• _What you have to do_
Look for the line containing "Select the subscript x₂ icon" in the records below. Then output it and all the lines that follow, exactly and without any others.

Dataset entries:
┌──
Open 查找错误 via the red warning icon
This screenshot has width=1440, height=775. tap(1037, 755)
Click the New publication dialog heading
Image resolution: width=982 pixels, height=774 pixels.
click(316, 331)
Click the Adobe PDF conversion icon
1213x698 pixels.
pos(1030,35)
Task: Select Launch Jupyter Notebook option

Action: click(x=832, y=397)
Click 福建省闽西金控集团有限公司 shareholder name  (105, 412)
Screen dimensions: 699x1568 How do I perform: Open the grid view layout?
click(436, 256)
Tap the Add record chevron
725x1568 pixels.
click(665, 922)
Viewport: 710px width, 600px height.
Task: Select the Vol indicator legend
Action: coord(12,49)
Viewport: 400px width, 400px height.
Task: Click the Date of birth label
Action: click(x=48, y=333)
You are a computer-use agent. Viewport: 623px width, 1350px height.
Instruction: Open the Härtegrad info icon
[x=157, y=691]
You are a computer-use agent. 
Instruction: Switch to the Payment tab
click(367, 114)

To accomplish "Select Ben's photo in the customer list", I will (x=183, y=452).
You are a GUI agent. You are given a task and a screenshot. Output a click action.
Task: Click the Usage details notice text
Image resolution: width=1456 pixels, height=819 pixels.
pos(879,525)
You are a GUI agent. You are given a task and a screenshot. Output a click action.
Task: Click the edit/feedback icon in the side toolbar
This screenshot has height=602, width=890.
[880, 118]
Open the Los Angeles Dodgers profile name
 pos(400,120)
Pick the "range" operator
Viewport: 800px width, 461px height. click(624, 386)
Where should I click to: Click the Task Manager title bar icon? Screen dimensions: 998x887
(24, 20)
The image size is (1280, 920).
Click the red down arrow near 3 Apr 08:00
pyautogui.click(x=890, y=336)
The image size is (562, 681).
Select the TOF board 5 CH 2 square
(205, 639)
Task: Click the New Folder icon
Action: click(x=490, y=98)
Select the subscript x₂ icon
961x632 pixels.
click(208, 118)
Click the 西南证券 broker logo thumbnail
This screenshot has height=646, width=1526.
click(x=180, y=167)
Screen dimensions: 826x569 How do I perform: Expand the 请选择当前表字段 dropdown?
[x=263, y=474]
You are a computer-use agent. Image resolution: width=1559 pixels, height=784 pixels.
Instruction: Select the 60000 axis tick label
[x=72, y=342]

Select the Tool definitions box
└──
• _Solution_
Select the subscript x₂ icon
961x632 pixels.
click(208, 118)
Click the 西南证券 broker logo thumbnail
This screenshot has height=646, width=1526.
click(x=180, y=167)
Screen dimensions: 826x569 How do I perform: Expand the 请选择当前表字段 dropdown?
[x=263, y=474]
You are a computer-use agent. Image resolution: width=1559 pixels, height=784 pixels.
Instruction: Select the 60000 axis tick label
[x=72, y=342]

Select the Tool definitions box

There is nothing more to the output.